While I was waiting for my water to get hot, I looked out the window in  
the lounge on the 13th floor of the math building.  From there, we look  
down on several different buildings, one of which had some topless  
sunbathers (men -- gotcha!) last spring.  One thing about New York, even  
before the proliferation of video cameras about the burg, if one is not  
surrounded by 6 opaque surfaces (top, bottom & around -- well I guess it  
could be one opaque surface -- a sphere) someone could be watching you.  I  
was happy for awhile this fall, when the apartment building across from my  
windows was vacant -- I could prance about in any incarnation with windows  
open and only fear that the electricians could see me.  People may take  
affront at the cameras mounted at Washington Square Park, but one should  
always be aware that people (and dogs) could be watching. 
 
The only thing I have against the cameras is that they only push the  
dealers out of the Park -- evidently into the doorways of people's  
apartments nearby.  Even if the police had enough money to blanket the  
whole damn city with cameras, the guys will still be dealing.  I don't  
know why people seem to have found marijuana dealers threatening, or  
irritating.  They'd just say "Smoke?" and that was it.  I mean, the little  
bands of goth teens should seem more threatening to whatever queasy people  
these are. 
 
After tea was done, I read a discarded Harper's magazine, had an essay on  
bioethics, genetics, eugenics, etc.  Though I've got to say that much  
of the debate is overblown.  Those who cower at the thought of a "Brave  
New World" forget that it would take massive production of babies to  
achieve such eugenics.  Consider all the "reproductive technologies" out  
there now -- all extremely expensive, and uncertain in results -- for even  
if one gets fertilizations (very easy), they've got to "take" to the womb,  
which might decide to do its own form of natural abortion.  Until one can  
have total extra-uterine development of a fetus, and cheaply, there is  
little danger of the world being overrun by "supermen" or deliberately  
created cretins (the Epsilons...) 
 
So let's say one can have cloning, total genetic engineering, good 
prediction of genetically-induced diseases and traits -- who will this 
affect?  The rich.  Or, at least, the rich-enough-to-get-what-they-want.  

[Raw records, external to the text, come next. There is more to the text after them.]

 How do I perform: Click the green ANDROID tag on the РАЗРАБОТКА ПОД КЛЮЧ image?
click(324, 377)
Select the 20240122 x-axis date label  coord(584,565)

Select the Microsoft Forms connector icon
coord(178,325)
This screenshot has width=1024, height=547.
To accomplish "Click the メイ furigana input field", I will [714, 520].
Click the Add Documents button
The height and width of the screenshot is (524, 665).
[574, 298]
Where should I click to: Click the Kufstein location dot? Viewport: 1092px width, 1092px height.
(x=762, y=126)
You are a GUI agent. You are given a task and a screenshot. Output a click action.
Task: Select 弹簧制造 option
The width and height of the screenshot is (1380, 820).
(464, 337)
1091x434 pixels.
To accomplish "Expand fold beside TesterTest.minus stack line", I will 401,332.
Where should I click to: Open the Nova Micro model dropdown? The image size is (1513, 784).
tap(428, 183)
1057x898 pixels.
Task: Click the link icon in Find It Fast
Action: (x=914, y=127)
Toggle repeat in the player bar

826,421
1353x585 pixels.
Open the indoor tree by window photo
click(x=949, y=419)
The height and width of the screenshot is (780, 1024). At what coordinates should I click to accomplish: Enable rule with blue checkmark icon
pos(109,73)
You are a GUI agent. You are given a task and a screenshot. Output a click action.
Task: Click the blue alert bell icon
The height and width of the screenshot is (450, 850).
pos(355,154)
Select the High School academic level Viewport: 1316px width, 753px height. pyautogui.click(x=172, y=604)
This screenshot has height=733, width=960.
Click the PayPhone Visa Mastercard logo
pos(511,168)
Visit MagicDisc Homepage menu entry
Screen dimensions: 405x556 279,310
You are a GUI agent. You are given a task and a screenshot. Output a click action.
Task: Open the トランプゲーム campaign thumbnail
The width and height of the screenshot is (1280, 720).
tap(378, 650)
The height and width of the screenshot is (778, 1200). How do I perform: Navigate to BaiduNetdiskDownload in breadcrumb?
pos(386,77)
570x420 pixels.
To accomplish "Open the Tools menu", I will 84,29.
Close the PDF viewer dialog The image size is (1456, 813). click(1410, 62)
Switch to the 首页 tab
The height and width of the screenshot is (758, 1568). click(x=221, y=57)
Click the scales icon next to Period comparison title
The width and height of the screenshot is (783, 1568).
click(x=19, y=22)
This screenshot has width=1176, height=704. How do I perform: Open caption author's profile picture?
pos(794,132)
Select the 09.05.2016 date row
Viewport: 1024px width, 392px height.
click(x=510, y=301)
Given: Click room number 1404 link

So we have anxious parents, spending $50K and beyond, to get in vitro 
fertilizations, have all the embryos genetically typed and analyzed, and 
then implant them with little assurance that the embryo will get to fetus 
stage and then to term.  If you think trying to get your child into the 
right preschool was fun, now you've got to make sure that they have the 
genetic right stuff to get into Harvard and, even more, do something with 
that degree.  The upper class will get to be so genetically inbred that 
when the next plague comes through they'll be wiped off the face of the 
earth.  Or something like that.  
 
I'm not particularly worried about my descendents being in competition  
with genetically engineered perfect people.  I come from a family with a  
history of diabetes, heart disease, epilepsy, glaucoma, hypertension,  
dandruff, prominent chins and even larger foreheads, balding, short  
stature (a.k.a. stubbiness), lack of enamel on teeth.  That's all I can  
remember right now.  Anyway, with those handicaps, my family has gotten  
along with the world alright.  Well enough to keep spurting out children.   
Which is the only thing that counts in the Darwinian game.